The kind of long-form reading you can do right now, on your computer or mobile phone, at the speed of a Google search, involves animated advertisements, multi-page articles smooshed into strange margins, and lots of attention-grabbing links to outside material. The kind of reading you want to do gives the material undivided attention, puts you in touch with your thoughts, and is much easier on your eyes.
There are, thankfully, tools to bridge the divide between the gratification of the web and the illumination of actual reading.

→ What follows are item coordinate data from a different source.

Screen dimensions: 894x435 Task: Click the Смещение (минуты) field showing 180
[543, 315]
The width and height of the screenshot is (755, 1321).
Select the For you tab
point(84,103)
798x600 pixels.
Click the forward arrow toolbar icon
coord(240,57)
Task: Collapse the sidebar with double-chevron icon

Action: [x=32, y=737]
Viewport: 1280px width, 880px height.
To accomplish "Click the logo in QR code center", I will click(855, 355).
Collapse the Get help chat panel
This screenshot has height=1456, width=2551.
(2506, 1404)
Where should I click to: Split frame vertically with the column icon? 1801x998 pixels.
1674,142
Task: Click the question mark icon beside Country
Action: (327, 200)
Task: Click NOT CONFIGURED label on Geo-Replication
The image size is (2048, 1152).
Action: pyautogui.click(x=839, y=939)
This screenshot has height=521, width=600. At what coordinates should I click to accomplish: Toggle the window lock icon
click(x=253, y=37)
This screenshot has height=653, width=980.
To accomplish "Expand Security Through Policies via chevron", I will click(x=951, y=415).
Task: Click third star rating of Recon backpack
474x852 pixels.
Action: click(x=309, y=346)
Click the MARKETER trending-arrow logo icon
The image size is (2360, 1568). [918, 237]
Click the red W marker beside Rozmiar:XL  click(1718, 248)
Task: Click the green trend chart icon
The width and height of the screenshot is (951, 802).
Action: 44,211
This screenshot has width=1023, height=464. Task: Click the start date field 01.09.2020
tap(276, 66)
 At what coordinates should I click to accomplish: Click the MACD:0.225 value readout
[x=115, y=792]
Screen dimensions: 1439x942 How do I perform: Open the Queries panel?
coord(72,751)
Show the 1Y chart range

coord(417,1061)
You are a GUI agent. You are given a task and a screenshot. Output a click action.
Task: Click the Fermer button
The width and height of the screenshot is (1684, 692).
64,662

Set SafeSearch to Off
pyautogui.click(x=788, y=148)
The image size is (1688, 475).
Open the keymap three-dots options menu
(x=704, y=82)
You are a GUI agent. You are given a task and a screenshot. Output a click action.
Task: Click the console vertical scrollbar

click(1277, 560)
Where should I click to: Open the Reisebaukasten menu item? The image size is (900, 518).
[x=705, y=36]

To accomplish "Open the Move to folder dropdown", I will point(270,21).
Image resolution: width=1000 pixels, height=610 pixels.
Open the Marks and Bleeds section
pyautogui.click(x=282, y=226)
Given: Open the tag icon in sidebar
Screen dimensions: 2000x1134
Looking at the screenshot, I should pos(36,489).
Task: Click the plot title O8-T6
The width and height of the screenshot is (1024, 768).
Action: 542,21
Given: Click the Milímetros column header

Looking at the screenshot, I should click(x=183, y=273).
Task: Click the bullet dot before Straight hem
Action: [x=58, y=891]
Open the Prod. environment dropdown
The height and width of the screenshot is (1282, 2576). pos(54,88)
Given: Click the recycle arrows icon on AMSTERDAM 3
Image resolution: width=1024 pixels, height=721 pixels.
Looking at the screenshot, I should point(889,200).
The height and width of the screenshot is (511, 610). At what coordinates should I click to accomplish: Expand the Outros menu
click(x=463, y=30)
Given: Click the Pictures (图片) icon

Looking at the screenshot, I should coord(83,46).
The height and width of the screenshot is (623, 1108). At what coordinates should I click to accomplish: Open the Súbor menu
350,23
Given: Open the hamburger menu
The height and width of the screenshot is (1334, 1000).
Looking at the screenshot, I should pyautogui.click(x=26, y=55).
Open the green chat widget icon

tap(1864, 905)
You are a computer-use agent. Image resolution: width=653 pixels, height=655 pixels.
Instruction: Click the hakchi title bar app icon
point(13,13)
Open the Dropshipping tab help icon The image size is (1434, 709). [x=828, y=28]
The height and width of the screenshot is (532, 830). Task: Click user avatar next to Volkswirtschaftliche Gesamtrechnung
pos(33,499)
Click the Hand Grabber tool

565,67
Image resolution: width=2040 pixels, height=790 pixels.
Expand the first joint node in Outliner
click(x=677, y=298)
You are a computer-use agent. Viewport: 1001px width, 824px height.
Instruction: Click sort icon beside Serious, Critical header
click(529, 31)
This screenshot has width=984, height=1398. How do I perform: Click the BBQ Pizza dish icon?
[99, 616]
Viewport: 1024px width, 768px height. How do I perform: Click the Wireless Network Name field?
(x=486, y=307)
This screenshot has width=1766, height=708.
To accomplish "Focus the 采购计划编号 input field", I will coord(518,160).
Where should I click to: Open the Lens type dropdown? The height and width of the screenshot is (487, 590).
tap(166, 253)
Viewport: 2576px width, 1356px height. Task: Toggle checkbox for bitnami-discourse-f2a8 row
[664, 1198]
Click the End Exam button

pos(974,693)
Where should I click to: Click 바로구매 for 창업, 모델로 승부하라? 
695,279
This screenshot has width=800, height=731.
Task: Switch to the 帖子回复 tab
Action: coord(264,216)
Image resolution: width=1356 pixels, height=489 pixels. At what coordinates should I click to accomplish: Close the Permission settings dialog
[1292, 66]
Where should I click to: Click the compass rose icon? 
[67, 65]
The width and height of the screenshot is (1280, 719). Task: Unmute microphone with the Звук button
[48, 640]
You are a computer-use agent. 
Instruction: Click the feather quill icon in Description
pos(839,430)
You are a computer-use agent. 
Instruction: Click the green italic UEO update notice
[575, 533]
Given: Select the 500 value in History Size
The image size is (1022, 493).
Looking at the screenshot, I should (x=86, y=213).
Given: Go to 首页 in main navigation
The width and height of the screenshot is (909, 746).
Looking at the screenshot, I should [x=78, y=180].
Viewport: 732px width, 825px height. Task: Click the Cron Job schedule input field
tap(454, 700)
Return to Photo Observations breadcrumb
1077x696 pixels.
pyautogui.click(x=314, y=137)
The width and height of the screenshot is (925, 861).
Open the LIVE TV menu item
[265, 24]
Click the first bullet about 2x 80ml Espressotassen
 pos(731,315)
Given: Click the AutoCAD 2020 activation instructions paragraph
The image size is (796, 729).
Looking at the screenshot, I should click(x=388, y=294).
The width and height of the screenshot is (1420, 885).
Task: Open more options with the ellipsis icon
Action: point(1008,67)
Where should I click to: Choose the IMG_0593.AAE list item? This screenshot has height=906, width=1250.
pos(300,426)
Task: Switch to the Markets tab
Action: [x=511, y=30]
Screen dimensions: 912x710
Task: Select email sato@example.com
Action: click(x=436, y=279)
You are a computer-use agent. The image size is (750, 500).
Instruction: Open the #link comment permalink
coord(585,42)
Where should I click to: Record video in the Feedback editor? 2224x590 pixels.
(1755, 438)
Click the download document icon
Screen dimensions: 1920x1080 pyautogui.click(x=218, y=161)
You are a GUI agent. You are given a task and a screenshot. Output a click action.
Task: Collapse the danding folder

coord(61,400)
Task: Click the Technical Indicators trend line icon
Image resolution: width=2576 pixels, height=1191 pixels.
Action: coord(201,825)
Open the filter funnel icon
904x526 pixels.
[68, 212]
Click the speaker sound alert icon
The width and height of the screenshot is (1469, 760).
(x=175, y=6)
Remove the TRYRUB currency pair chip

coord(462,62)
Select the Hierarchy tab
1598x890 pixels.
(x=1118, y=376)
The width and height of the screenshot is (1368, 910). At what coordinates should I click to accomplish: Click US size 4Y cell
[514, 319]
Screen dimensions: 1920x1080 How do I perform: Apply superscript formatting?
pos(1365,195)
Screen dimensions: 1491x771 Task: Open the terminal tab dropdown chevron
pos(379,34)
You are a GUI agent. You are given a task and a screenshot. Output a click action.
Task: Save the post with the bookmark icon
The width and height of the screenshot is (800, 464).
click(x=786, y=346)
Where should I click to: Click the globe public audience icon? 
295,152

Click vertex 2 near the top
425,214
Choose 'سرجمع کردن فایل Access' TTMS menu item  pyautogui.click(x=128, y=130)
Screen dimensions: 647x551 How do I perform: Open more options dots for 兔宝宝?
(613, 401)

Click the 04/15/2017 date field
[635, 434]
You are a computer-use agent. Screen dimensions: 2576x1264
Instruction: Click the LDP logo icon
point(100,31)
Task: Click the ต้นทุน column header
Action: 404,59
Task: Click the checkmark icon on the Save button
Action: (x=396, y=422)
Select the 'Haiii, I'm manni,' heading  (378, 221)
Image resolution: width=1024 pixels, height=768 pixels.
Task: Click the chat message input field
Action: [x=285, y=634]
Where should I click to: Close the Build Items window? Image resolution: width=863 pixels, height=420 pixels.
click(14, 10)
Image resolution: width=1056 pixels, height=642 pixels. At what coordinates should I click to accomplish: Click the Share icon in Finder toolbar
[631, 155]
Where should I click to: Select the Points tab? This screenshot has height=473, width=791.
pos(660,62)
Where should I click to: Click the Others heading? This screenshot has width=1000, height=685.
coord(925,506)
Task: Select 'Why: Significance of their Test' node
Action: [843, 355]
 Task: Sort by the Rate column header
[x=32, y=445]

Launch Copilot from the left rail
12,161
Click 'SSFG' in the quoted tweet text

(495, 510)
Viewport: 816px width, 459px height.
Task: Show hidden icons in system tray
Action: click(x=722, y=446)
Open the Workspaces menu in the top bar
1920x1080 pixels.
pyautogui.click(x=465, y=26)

Strip down and simplify your text
The inconvenience and distraction of web reading has been addressed by a few different web geeks and entrepreneurs in a mostly similar fashion. If you don’t mind reading on a screen, but want that screen far less cluttered, these are the tools to turn to:
- Instapaper: The king of clean text and convenience. First you drag Marco Arment's "Read Later" tool into your browser’s favorites/bookmarks collection. Then, whenever you see an article you want to read click the button. This will save your stories at the Instapaper website (which requires registration), and allow it be to read anytime via an iPhone or iPad app, or on your Kindle. One tip: view the article in a single page or printer-friendly version before you tap the Read Later button.
- Readability: As a pure text-and-images reading tool, Readability does a good job, and it’s easy to install on most browsers. To read articles later, though, and feel better about stripping out advertising, Readability asks for a minimum of $5 per month from readers, which it’s trying as hard as it can to send to great content creators—publications, bloggers, whomever. If you’re using the latest version of Safari, some of Readability’s features are built into a new "Reader" mode.
- Read It Later: A simple app that lets you do what it says, on nearly any device you have with a screen.
Send good reads right to your Kindle
Got a Kindle? Thinking about getting one of those sleek new Kindle Fire tablets? Do some quality reading on your thin little screen, both hand-picked and expertly curated. Delivereads takes compelling content from around the web and pushes it wirelessly to your Kindle, with no effort on your part. Tinderizer makes it a one-click process to send web articles to your Kindle, where email and Wikipedia and Twitter won’t be able to find you for a while.
Have your computer read any text out loud to you
Computer-generated voices have improved, to the point where only the occasional five-dollar word or proper name gets a bit mangled. If you’ve got an article you want to get through, but just don’t have time not to double-task, enlist your headphones or computer speakers.
On a Mac, you can open up System Preferences, hit the Speech section, and look in the "Text to Speech" tab. There’s a box there to "Speak selected text when the key is pressed," which you should tick on, and then a "Set key" button, where you choose the keyboard combo you want to start reading what you see on your screen. Windows users can either dig into their "Ease of Access" settings in the Control Panel, or try an app like Balabolka. Both apps work best after your web reading has been run through one of the cruft strippers mentioned earlier.
Speed up your audiobooks (or any spoken word files)
If your literary-minded friends think that audiobooks aren’t really reading, they’re really going to flip when they hear that you’ve been clipping through books at nearly twice the standard speed. It’s easy, but not quite obvious, to change the playback speed on any file on any iPhone, iPod, iPad, or in Windows Media Player. On Android phones, both the official Audible app, and Osplay let you cut faster through your self-imposed reading list.